== ENTNOMMENER TEXT

Der Friedhof in Pfaffenhausen ist der älteste jüdische Friedhof im Landkreis Bad Kissingen. Aktuell sind noch etwa 1155 Grabsteine ganz oder teilweise sichtbar. Fortschreitende Verwitterung führt jedoch dazu, dass immer mehr Inschriften und damit wertvolle Informationen zur regionalen Identität verloren gehen. Der Friedhof soll daher im Rahmen eines mit Leader-Mitteln geförderten Kooperationsprojektes erforscht und dokumentiert werden.
Das Projekt wurde von Elfriede Böck, der Leiterin des Kulturamtes, den Stadträtinnen und Stadträten vorgestellt. In der öffentlichen Sitzung des Stadtrates der Stadt Hammelburg am 20. September 2021 wurde bereits über das Projekt „ Jüdischer Friedhof Pfaffenhausen , Erfassung und Vermittlung“ beraten und ein einstimmiger Beschluss gefasst, das Vorhaben voranzutreiben.

====
== AUSGEWÄHLTE DATEN

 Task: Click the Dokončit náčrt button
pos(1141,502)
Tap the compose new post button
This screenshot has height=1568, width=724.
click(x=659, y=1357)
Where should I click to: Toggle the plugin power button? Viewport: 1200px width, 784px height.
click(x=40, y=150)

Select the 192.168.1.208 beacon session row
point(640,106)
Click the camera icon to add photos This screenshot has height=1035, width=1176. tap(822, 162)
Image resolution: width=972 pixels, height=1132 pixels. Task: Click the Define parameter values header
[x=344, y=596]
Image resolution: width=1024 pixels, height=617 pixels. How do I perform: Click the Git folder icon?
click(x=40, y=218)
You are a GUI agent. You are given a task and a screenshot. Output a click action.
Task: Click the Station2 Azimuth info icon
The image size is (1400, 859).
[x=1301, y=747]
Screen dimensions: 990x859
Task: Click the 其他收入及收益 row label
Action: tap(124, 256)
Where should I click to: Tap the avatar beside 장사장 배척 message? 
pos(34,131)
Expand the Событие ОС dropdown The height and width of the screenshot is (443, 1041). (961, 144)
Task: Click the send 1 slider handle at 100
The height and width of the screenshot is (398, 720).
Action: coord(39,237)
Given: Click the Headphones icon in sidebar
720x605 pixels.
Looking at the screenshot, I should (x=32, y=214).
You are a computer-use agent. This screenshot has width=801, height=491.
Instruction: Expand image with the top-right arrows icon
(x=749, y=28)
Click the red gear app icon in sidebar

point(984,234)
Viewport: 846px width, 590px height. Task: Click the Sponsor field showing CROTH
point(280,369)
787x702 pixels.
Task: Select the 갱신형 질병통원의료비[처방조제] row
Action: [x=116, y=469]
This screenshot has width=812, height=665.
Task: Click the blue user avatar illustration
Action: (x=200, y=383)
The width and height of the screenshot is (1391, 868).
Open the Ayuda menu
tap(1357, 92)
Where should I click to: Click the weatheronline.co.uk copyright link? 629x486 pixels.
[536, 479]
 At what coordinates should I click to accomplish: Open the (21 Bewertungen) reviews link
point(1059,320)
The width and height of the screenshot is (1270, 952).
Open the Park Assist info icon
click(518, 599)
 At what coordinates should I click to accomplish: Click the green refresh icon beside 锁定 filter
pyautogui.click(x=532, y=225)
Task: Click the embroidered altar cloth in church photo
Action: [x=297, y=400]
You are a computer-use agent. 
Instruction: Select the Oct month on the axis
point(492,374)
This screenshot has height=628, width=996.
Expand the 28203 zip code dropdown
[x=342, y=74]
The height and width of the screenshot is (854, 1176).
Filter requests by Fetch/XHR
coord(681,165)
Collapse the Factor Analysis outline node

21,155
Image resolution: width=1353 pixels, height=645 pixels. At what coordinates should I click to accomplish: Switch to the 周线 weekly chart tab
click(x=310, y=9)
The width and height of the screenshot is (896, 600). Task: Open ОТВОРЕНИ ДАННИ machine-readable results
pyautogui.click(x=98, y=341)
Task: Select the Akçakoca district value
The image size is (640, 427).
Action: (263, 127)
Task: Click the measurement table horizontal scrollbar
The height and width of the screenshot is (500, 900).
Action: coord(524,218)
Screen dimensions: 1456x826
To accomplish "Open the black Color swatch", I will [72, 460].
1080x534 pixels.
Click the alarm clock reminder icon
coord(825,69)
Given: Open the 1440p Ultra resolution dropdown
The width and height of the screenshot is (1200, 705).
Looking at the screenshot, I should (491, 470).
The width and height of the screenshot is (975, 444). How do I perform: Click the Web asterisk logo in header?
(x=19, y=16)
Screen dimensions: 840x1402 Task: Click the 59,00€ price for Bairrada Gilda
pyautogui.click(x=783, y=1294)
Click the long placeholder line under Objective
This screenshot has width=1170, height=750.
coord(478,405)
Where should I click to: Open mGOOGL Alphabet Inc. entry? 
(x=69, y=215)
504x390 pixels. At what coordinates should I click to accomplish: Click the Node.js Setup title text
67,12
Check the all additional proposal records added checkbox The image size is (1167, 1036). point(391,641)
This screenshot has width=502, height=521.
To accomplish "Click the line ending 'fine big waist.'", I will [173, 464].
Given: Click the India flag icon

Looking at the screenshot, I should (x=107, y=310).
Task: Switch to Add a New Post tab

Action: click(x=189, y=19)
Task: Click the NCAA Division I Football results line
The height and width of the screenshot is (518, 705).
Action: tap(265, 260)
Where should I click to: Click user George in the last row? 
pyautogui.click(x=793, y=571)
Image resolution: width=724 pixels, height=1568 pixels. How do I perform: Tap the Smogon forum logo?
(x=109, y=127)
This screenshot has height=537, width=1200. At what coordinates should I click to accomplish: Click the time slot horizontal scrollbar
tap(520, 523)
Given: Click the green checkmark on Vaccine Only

====

AUFGABE 1 :: Welche Ortsnamen kommen im Text über den jüdischen Friedhof in Pfaffenhausen vor? Nenne jeden einmal.
AUFGABE 2 :: Zitiere aus dem Text über den jüdischen Friedhof in Pfaffenhausen genau den Teil, der mit „Der Friedhof in“ beginnt und mit „und dokumentiert werden.“ endet.
AUFGABE 3 :: Schreib den Text über den jüdischen Friedhof in Pfaffenhausen weiter, und zwar ab der Stelle, an der er aufhört.

ERGEBNIS 1 :: Pfaffenhausen, Bad Kissingen, Hammelburg

ERGEBNIS 2 ::
Der Friedhof in Pfaffenhausen ist der älteste jüdische Friedhof im Landkreis Bad Kissingen. Aktuell sind noch etwa 1155 Grabsteine ganz oder teilweise sichtbar. Fortschreitende Verwitterung führt jedoch dazu, dass immer mehr Inschriften und damit wertvolle Informationen zur regionalen Identität verloren gehen. Der Friedhof soll daher im Rahmen eines mit Leader-Mitteln geförderten Kooperationsprojektes erforscht und dokumentiert werden.

ERGEBNIS 3 ::
75.000 Euro zahlt Hammelburg
In der Zwischenzeit wurde ein Konzept erarbeitet und bei der Lokalen Aktionsgruppe des Landkreises Bad Kissingen vorgestellt. Eine Förderung von 60 Prozent, bis zu 89.470 Euro, wird für das Vorhaben in Aussicht gestellt. Bei geschätzten Gesamtkosten von 165.108 Euro muss die Stadt Hammelburg Eigenmittel in Höhe von 75.637 Euro aufbringen. Außerdem wird die Stadt die Trägerschaft für das Projekt übernehmen, was das Gremium einstimmig beschlossen hat.
Der Friedhof diente lange Jahre als Bezirksfriedhof, sodass nicht nur jüdische Verstorbene aus Hammelburg, sondern auch aus der Umgebung beigesetzt wurden. Das Landesamt für Denkmalpflege habe den Friedhof mit einer Drohne überflogen und eine Kartierung der Steine vorgenommen. Ein aktueller Vermessungsplan wurde erstellt und gemeinsam mit einem Restaurator eine Bedarfserfassung vorgenommen.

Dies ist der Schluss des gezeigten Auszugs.